Who Is Most Affected

Home care aides (long-term care workers)Positive Impact

Low-wage, often female, immigrant home care aides—many working multiple jobs—will benefit from reduced travel, language access, and flexible timelines. These changes directly reduce barriers to certification and job retention, improving livelihoods and service continuity for vulnerable workers.

Home care aide training programsMixed Impact

Community-based and facility training programs gain authority to administer exams, potentially increasing their role and revenue—but only if they contract with the state. Small, rural, or under-resourced programs may still be excluded unless they partner with the designated nonprofit, limiting equitable access to expanded roles.

Consumers of home care servicesPositive Impact

Consumers (often seniors or people with disabilities) may benefit from more reliable access to certified aides due to reduced certification delays, but also face risk if the centralized model reduces competition and innovation in training quality or responsiveness.

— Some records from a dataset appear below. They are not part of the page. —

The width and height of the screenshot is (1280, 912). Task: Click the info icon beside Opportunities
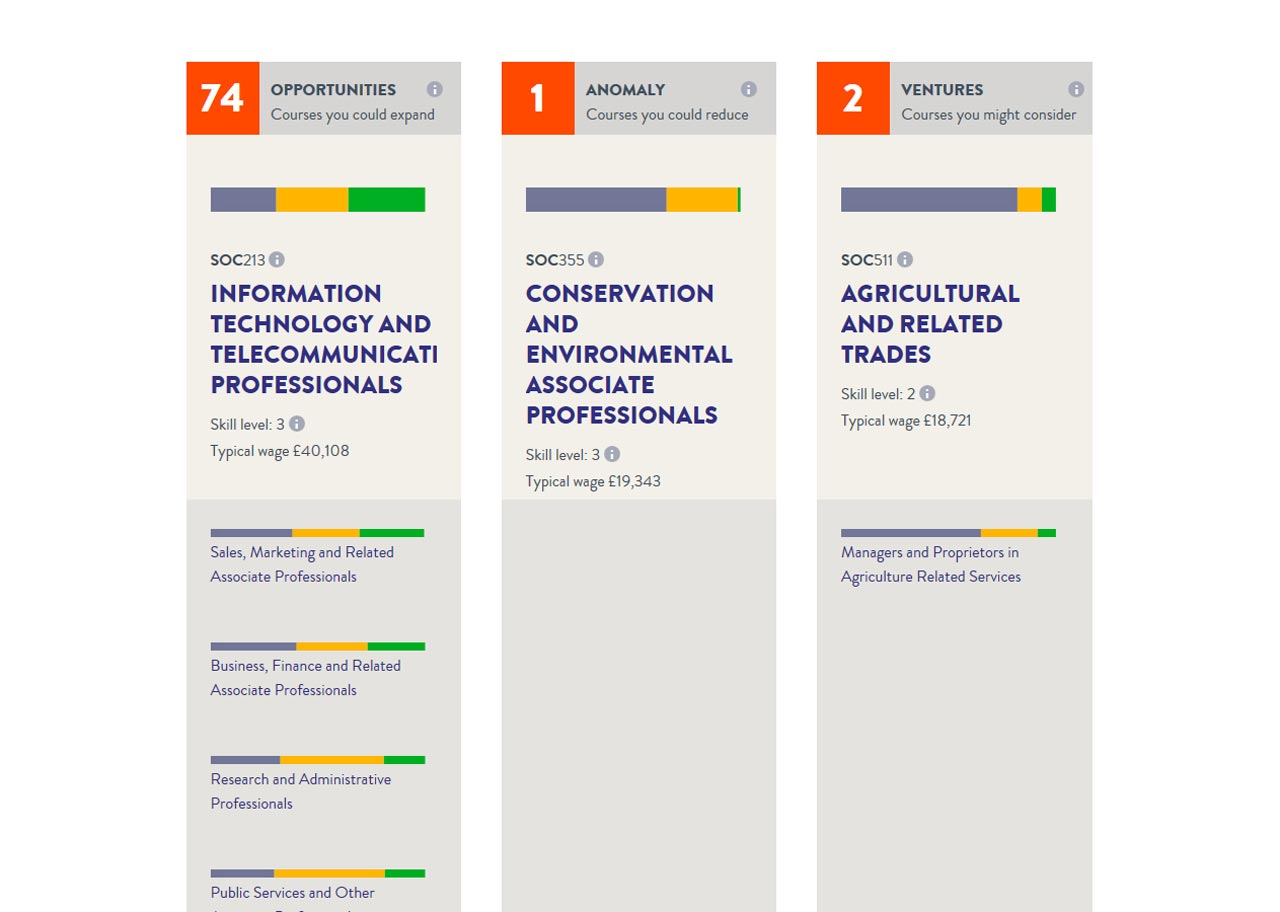click(434, 89)
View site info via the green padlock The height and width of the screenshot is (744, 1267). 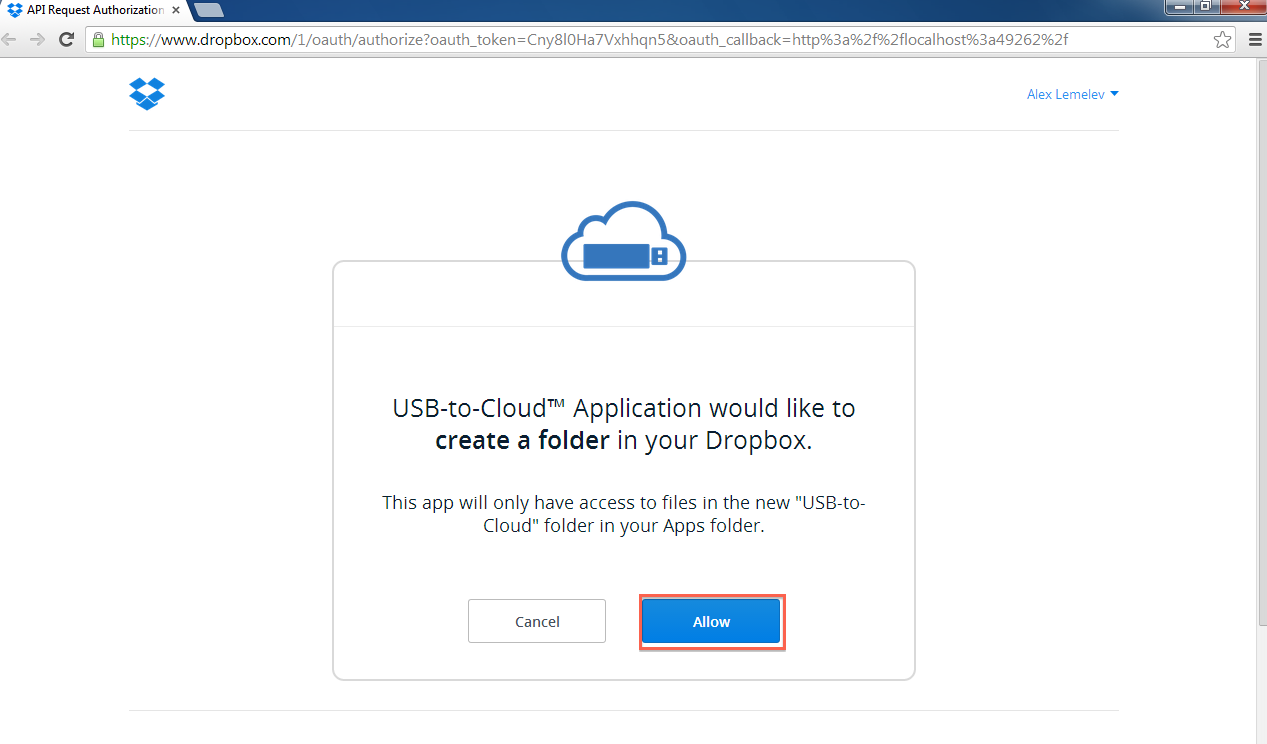pyautogui.click(x=98, y=40)
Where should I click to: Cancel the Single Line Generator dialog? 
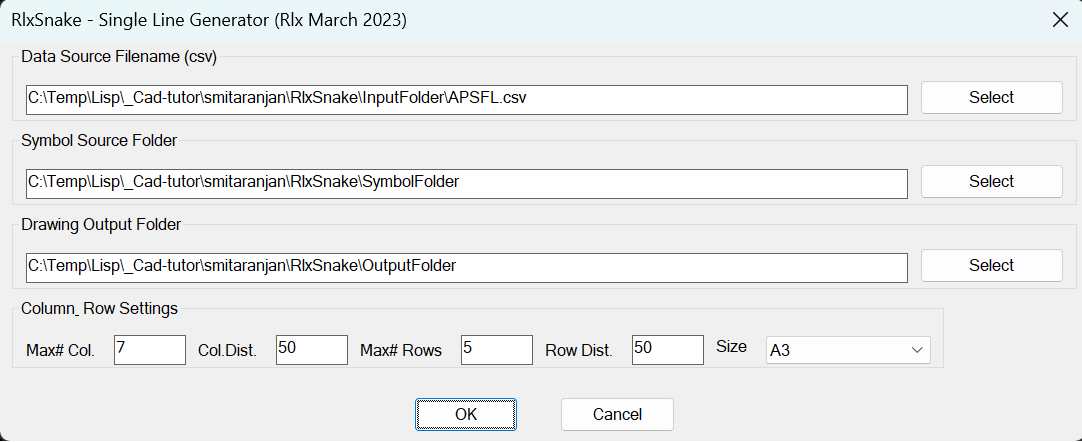click(x=617, y=414)
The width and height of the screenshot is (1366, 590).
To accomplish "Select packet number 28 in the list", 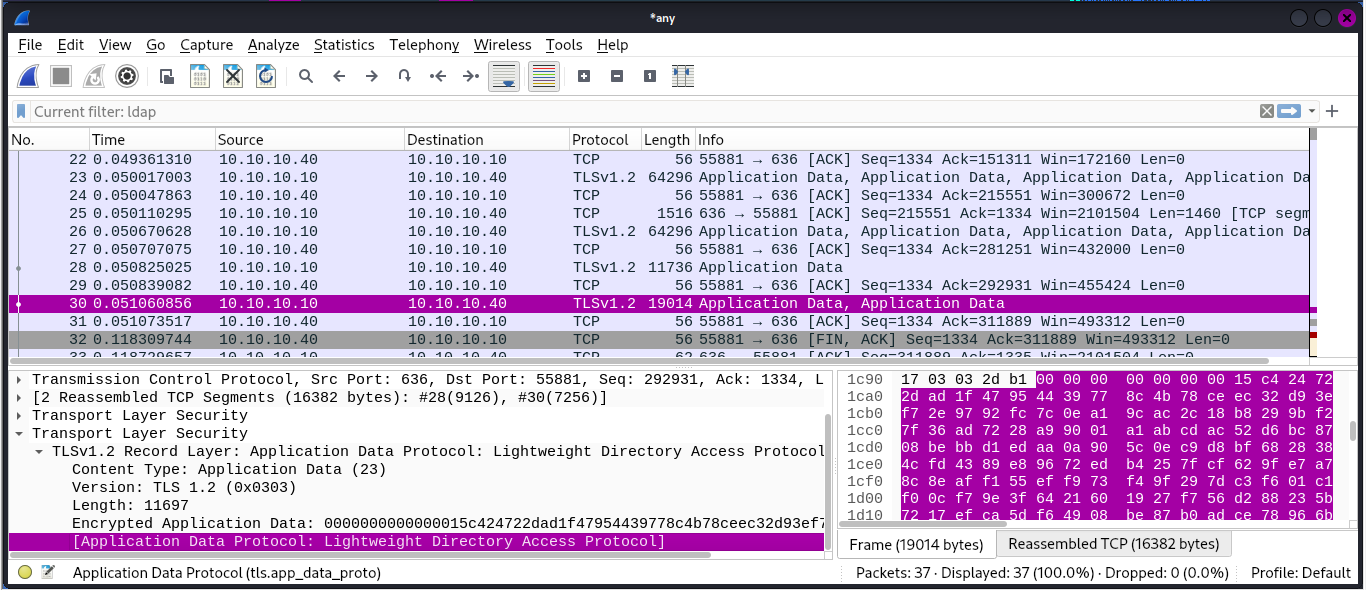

Training partnership affiliate (nonprofit organization)Positive Impact

The designated nonprofit (training partnership affiliate) will receive $6.5M over two years and gain a permanent role in state workforce certification infrastructure—likely a mid-to-large statewide nonprofit with existing government contracts (e.g., United Way, SEIU-backed groups). This concentration of funding and authority benefits that specific entity more than smaller competitors.